BadgerYieldSource balanceOfToken share calculation seems wrong

[code423n4]

Handle

cmichel

Vulnerability details

When suppling to the BadgerYieldSource, some amount of badger is deposited to badgerSett and one receives badgerSett share tokens in return which are stored in the balances mapping of the user. So far this is correct.
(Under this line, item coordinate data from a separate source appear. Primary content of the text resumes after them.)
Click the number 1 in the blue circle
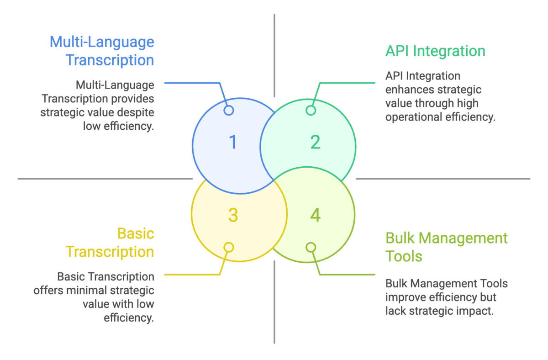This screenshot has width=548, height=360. coord(233,142)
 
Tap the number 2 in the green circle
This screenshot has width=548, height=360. coord(316,142)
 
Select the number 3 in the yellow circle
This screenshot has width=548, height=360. coord(233,215)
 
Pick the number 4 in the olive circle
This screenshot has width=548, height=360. coord(316,215)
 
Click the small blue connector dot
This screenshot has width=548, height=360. coord(229,111)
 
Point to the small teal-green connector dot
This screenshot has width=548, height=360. coord(311,111)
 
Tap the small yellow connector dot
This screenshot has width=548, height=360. coord(229,247)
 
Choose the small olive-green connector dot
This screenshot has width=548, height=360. coord(311,247)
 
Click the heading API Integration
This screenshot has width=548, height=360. coord(435,51)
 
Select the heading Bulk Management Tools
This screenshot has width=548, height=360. coord(447,247)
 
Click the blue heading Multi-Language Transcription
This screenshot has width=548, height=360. coord(102,51)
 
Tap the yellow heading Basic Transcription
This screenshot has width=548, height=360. coord(110,243)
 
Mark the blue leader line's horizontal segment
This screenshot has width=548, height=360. coord(192,83)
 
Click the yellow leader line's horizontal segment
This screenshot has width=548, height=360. coord(192,275)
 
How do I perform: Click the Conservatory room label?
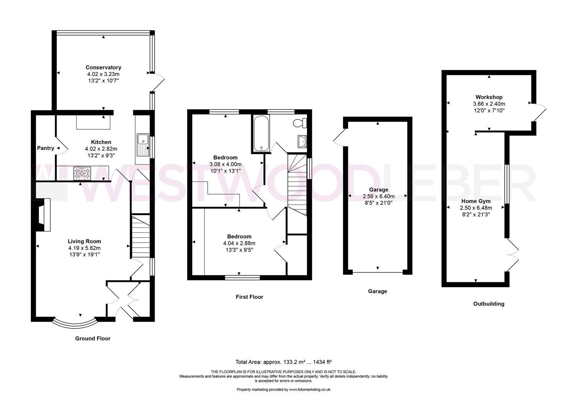coord(103,68)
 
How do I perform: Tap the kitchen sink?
coord(143,145)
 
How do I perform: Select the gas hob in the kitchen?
coord(82,173)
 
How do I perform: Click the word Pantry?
coord(45,148)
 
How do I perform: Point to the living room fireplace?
coord(44,215)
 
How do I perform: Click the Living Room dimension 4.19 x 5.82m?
coord(84,248)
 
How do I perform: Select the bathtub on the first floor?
coord(261,134)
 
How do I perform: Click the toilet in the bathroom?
coord(300,123)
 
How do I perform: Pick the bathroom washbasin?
coord(302,142)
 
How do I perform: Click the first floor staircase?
coord(297,185)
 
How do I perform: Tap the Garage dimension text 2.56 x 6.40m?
coord(379,196)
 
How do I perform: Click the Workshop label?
coord(489,97)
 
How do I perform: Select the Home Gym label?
coord(476,201)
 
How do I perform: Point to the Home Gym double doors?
coord(512,255)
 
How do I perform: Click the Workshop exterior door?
coord(539,113)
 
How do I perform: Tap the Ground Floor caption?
coord(93,338)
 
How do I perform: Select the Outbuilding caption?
coord(489,304)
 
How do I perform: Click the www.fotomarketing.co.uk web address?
coord(310,389)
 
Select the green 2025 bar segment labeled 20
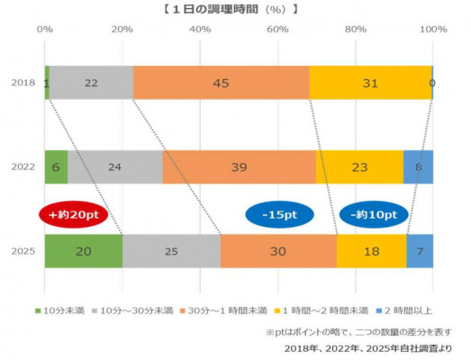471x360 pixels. (x=84, y=251)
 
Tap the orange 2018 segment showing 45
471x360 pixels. (x=221, y=83)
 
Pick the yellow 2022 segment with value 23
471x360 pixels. (x=359, y=166)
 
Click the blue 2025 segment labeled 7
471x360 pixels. (x=420, y=251)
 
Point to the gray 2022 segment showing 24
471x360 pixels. (x=115, y=166)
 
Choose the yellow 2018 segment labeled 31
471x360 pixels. (x=370, y=83)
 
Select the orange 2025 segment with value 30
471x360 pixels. (x=278, y=251)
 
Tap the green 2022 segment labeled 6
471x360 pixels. (x=56, y=166)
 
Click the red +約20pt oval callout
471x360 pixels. (x=74, y=214)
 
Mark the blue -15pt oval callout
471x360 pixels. (x=280, y=214)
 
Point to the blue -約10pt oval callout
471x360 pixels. (x=374, y=214)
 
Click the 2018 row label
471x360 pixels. (x=23, y=83)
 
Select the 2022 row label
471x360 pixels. (x=23, y=166)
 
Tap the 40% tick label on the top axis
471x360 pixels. (x=200, y=29)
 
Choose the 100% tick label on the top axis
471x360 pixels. (x=433, y=29)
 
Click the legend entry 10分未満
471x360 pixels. (x=59, y=310)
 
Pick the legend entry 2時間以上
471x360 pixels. (x=404, y=310)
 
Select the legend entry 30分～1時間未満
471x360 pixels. (x=223, y=310)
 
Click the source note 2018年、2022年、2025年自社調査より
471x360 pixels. (x=368, y=348)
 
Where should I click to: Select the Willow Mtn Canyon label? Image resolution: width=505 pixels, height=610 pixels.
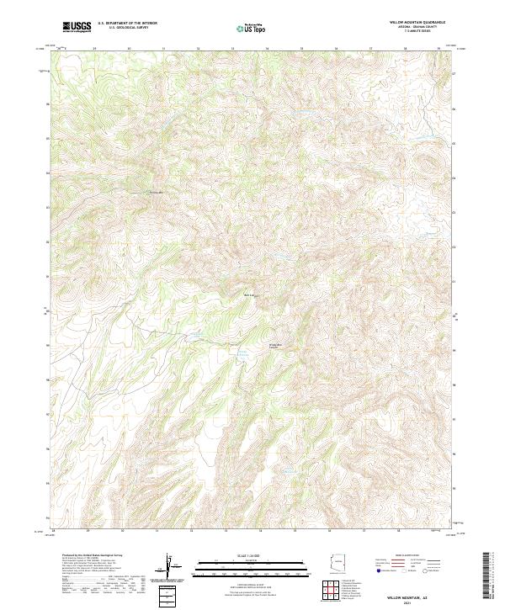pos(275,346)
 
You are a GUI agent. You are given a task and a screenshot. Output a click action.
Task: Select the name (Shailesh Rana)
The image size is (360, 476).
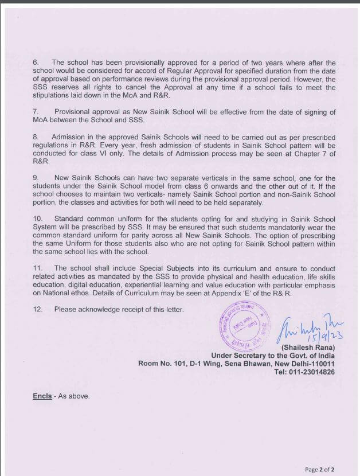tap(307, 348)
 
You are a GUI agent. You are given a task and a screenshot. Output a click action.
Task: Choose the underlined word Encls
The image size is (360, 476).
tap(42, 396)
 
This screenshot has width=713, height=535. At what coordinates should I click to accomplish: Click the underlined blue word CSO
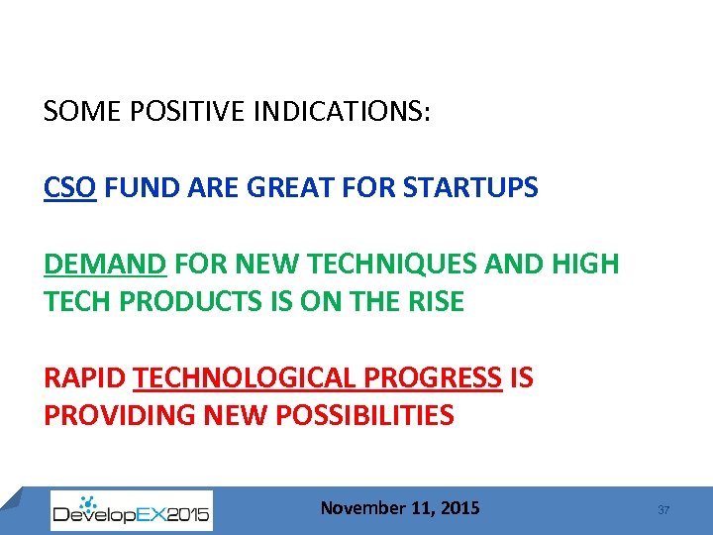pos(69,187)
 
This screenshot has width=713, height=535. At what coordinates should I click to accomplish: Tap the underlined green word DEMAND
pos(105,265)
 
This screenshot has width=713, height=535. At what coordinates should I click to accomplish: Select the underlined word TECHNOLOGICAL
pos(249,378)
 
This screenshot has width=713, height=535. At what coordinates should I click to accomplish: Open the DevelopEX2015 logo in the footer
pos(131,510)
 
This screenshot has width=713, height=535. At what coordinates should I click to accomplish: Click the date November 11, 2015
pos(400,508)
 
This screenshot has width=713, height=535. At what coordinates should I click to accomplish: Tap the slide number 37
pos(663,510)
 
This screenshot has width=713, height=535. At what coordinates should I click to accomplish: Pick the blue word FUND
pos(135,187)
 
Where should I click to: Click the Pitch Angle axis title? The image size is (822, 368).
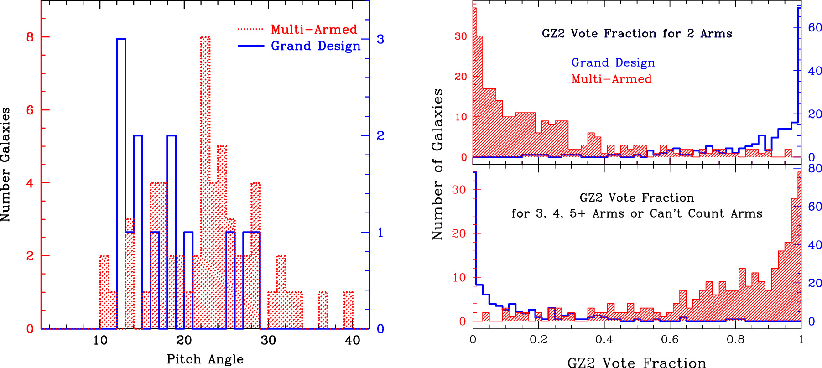tap(205, 359)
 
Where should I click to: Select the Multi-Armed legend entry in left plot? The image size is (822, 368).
tap(314, 30)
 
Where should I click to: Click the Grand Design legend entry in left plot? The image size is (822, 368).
tap(316, 46)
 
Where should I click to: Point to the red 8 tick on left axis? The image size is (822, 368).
tap(30, 37)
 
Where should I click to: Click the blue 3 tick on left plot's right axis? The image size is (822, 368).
tap(380, 39)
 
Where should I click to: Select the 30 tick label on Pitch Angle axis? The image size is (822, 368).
tap(268, 341)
The balanceOfToken function should then return the redeemable balance in badger for the user's badgerSett balance. It computes it as the pro-rata share of the user balance (compared to the total-supply of badgerSett) on the badger in the vault:

balances[addr].mul(
  badger.balanceOf(address(badgerSett))
).div(
  badgerSett.totalSupply()
)

However, badger.balanceOf(address(badgerSett)) is only a small amount of badger that is deployed in the vault ("Sett") due to most of the capital being deployed to the strategies. Therefore, it under-reports the actual balance:

Typically, a Sett will keep a small portion of deposited funds in reserve to handle small withdrawals cheaply. Badger Docs

Impact

Any contract or user calling the balanceOf function will receive a value that is far lower than the actual balance. Using this value as a basis for computations will lead to further errors in the integrations.

Recommended Mitigation Steps

It should use badgerSett.balance() instead of badger.balanceOf(address(badgerSett)) to also account for "the balance in the Sett, the Controller, and the Strategy".